What you have to do: In the ski socks article, what materials are usually blended with Merino wool in Merino socks?

Let’s be honest: ski socks aren’t the most exciting piece of ski gear. They don’t have the razzle-dazzle of skis or boots, or even the wow factor you get from a new jacket or pants. But don’t let that fool you. Ski socks are much more important than you might think. After all, we spend hundreds of dollars on ski boots, dialing in the fit until it’s oh-so-right. But if your socks aren’t right, all that dialing in could be for nothing; your boots won’t be able to do the job they’re supposed to, you’ll be plenty uncomfortable, and your skiing will suffer. So yay, let’s hear it for socks!
Today I want you to talk about what you need to consider when you buy ski socks. Because really, even though there are tons of ski socks available, not just any sock will do.
As you can imagine, ski socks come in a variety of thicknesses: heavy, mid-weight, and thin. Some offer cushioning in various places — like at the shin or toe — and some don’t. Obviously, the thickness you choose is a matter of preference. That said, thicker socks are not necessarily warmer. It might sound counterintuitive, but thinner socks will keep your feet warmer and more comfortable. Why? Bulky socks can bunch up, interfere with the fit of your boot, and reduce circulation to make your feet feel colder. A sock that bunches up can also cause hot spots or blisters, which can be pretty painful. I always, always opt for thin socks. I recommend you do, too.
Merino wool comes from a specific breed of sheep prized for its high quality wool. Things made of merino wool usually aren’t cheap, but the higher cost can be well worth it. Merino wool is known for being soft, warm, breathable, and very comfortable. It also wicks moisture extremely well, breathes better than most synthetics, and is naturally anti-bacterial for outstanding odor resistance. That said, Merino socks are rarely made of 100% Merino wool. Most are made using a blend of fabrics that include nylon for durability and elastane or spandex for unrestricted mobility; this helps your socks keep their shape and provides a supportive fit.

Extracted information:

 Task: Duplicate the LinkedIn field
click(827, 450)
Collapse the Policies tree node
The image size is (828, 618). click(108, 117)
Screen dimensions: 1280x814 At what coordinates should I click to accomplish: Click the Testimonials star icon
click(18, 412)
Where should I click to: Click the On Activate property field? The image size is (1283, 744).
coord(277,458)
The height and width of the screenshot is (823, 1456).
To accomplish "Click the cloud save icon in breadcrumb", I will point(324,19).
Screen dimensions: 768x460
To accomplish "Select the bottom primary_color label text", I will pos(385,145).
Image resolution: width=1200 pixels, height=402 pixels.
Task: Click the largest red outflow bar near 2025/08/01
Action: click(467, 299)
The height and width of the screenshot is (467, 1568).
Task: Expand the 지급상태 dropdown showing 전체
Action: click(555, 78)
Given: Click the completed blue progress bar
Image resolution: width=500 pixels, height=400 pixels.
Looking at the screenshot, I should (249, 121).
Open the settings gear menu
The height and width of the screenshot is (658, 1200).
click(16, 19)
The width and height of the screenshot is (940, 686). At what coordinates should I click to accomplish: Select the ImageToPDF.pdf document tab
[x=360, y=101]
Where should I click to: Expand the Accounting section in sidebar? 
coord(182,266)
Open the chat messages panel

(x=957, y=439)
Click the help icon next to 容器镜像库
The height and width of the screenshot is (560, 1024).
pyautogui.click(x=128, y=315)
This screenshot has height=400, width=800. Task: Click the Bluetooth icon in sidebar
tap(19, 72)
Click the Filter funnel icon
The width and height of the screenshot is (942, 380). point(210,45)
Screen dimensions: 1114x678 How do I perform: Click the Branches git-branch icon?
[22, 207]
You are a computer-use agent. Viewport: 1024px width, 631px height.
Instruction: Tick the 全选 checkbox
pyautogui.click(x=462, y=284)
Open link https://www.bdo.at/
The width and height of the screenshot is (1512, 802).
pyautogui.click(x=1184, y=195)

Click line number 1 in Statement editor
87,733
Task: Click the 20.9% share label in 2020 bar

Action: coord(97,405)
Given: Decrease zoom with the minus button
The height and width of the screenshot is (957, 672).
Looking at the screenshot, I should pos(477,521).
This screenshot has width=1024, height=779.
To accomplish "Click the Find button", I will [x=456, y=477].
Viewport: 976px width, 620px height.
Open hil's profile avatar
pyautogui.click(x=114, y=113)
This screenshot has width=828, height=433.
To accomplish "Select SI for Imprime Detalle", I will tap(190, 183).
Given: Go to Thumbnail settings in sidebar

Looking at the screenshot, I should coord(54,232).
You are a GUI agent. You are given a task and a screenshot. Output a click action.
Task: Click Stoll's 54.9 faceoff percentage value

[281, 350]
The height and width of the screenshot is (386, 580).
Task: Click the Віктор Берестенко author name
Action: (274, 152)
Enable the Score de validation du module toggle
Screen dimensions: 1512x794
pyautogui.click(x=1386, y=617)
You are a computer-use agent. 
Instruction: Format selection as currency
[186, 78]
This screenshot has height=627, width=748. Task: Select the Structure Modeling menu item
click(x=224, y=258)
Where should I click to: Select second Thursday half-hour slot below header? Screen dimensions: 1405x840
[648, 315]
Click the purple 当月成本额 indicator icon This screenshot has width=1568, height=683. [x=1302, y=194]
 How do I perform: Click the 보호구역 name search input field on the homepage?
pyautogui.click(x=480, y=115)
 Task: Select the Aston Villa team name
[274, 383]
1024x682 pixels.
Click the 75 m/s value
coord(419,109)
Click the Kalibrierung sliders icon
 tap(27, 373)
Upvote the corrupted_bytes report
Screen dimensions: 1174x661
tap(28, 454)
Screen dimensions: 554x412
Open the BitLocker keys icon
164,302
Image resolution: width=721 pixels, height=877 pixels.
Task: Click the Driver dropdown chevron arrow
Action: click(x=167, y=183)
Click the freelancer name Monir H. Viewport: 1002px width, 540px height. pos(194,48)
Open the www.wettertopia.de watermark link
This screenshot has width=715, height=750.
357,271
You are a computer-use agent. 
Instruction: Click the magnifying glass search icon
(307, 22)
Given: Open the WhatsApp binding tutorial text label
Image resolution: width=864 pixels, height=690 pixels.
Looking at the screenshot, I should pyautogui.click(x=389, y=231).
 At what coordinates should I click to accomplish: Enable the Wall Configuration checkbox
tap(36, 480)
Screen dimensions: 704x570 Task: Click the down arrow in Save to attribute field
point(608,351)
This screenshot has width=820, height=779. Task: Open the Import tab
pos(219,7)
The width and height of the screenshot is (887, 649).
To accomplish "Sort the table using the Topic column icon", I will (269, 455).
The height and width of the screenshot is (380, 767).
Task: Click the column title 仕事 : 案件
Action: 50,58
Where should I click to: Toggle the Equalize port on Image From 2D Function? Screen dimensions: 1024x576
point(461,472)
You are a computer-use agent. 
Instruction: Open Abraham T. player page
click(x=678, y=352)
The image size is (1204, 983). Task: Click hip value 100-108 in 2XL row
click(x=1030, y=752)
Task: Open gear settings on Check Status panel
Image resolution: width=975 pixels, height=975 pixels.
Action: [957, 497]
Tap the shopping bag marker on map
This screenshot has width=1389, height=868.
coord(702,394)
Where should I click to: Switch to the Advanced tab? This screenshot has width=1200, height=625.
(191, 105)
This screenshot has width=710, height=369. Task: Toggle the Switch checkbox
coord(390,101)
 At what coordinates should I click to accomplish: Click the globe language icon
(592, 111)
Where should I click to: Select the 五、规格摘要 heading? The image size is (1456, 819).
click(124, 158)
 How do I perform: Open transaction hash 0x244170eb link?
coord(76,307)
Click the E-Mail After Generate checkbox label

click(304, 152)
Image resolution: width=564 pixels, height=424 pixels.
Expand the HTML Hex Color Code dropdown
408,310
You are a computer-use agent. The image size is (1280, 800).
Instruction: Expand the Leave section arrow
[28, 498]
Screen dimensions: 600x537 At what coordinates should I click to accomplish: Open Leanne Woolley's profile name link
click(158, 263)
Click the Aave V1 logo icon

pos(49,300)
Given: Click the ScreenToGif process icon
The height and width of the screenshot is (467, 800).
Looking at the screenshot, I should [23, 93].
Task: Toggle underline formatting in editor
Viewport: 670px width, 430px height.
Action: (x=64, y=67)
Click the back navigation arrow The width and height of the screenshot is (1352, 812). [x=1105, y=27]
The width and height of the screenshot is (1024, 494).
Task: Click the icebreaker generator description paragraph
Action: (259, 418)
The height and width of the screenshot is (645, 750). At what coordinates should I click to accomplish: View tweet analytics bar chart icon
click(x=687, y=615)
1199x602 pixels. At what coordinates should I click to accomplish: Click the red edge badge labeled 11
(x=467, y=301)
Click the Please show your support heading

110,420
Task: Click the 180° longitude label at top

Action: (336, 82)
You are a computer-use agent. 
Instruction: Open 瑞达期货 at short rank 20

Exercise solution: Nylon for durability and elastane or spandex for unrestricted mobility.